The 29th edition of the Ecsite Conference is hosted by the Natural History Museum of Geneva in partnership with CERN, University of Geneva Scienscope, and Campus Biotech.

The conference combines 3 days main conference offering 100 parallel sessions (7-9 June) and 2 days pre-conference with 10+ in depth trainings (5-6 June). Also look forward to 2 high-level keynotes, 350 speakers, 60 exhibitors, 2 dedicated tinkering and gaming labs, 3 evening social events..

IMAGINARY will present Hilbert (a new open source framework to orchestrate digital interactives in science museums) and the Mathematics of Planet Earth (MPE) travelling exhibition.

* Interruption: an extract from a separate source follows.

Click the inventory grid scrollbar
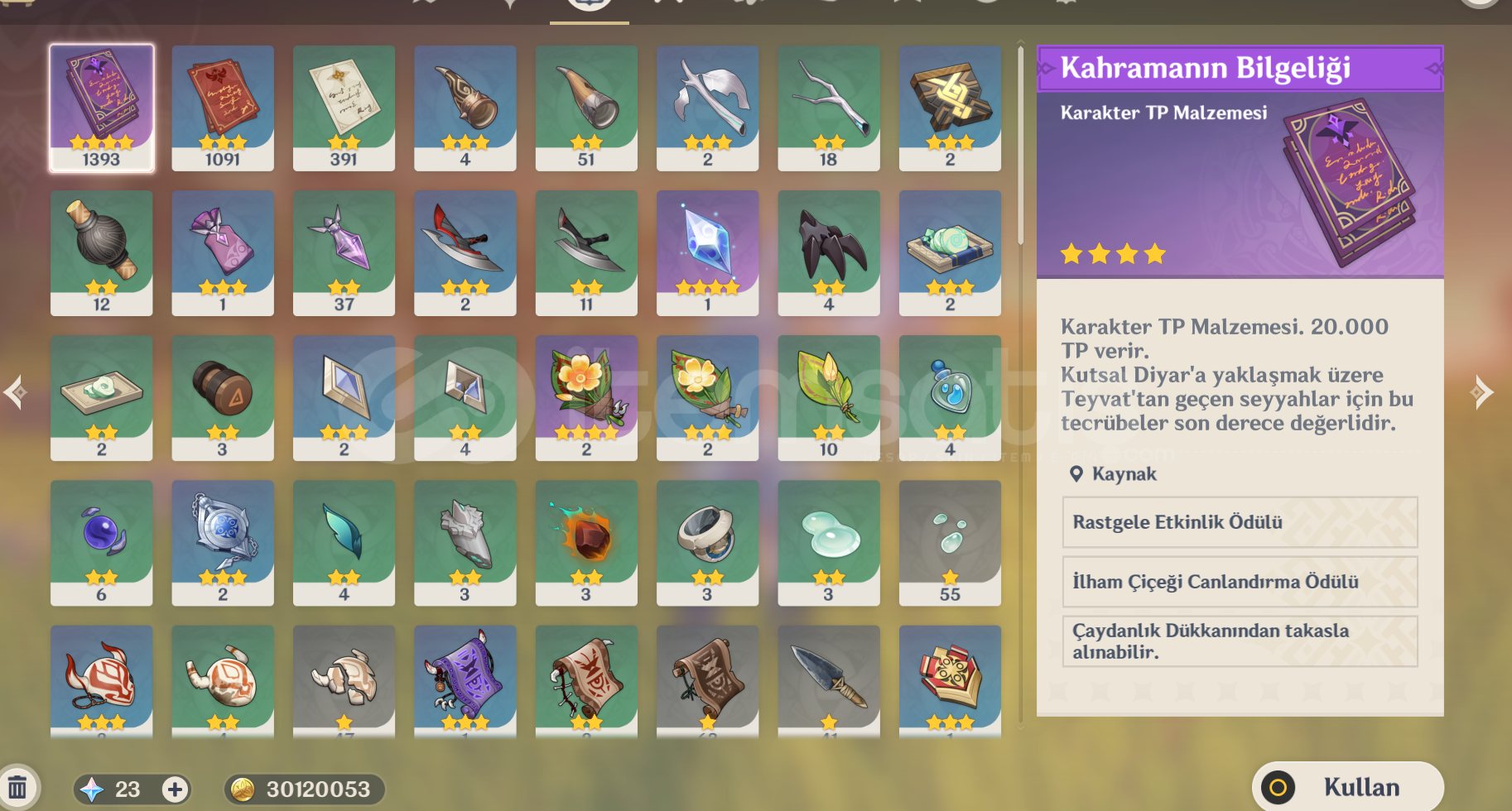1512x811 pixels. click(1020, 146)
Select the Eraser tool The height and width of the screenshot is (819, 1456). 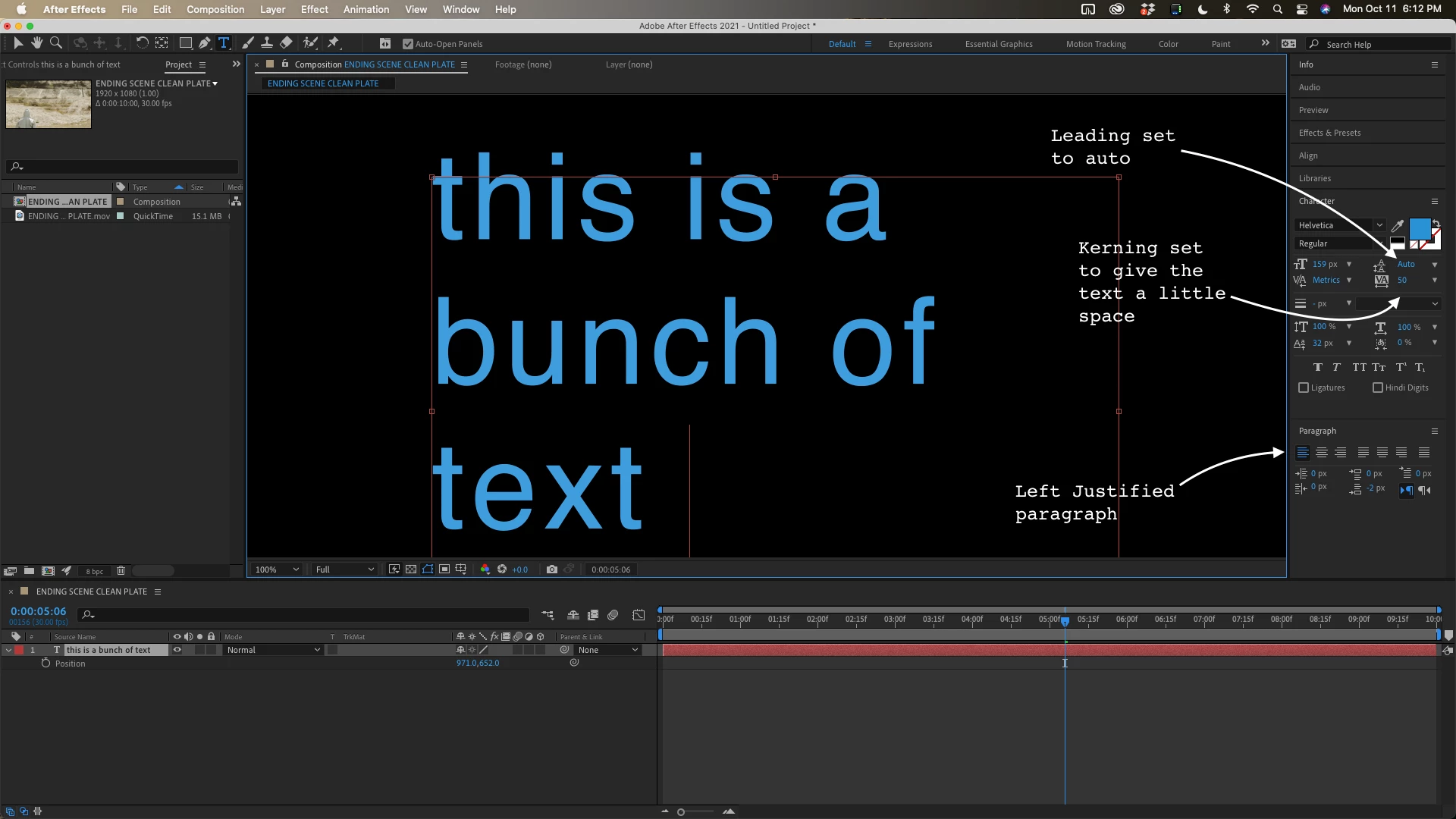coord(286,43)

1 Abstract of Hilbert presentation:

“Hilbert” is an open source infrastructure to deploy, exchange and monitor digital interactives in science museums. It is launched in the new ESO Supernova museum in Munich (opening April 2018), where it will orchestrate 150 computers (digital interactives, interactive screens, info screens). Features of Hilbert: system-independent bundling of digital interactives containing multimedia with fast graphics, orchestration on a cluster of desktop computers: deploy, start, stop, even dynamically exchange exhibits, generic monitoring and custom health check with attached “repairing” actions. Hilbert is open source and a non-profit collaborative project by Heidelberg Institute for Theoretical Studies (HITS), ESO Supernova and IMAGINARY
Details about the session: http://www. ecsite.eu/annual-conference/call/proposals/cw-project-showcase

2 Abstract of MPE presentation:

“Mathematics of Planet Earth” is an international open source exhibition to showcase how mathematical sciences can be useful in tackling our world’s problems. Topics range from simulations and models behind tsunami, volcano ash dispersion, earthquakes, glaciers, power grid models, traffic jams to general issues as climate change or cartography. The exhibition started with a competition in 2013 and was recently extended in 2017. The exhibition can be reproduced and adapted under free licenses.The exhibition (and individual exhibits) have been shown in more than 15 countries and installed in several science museums.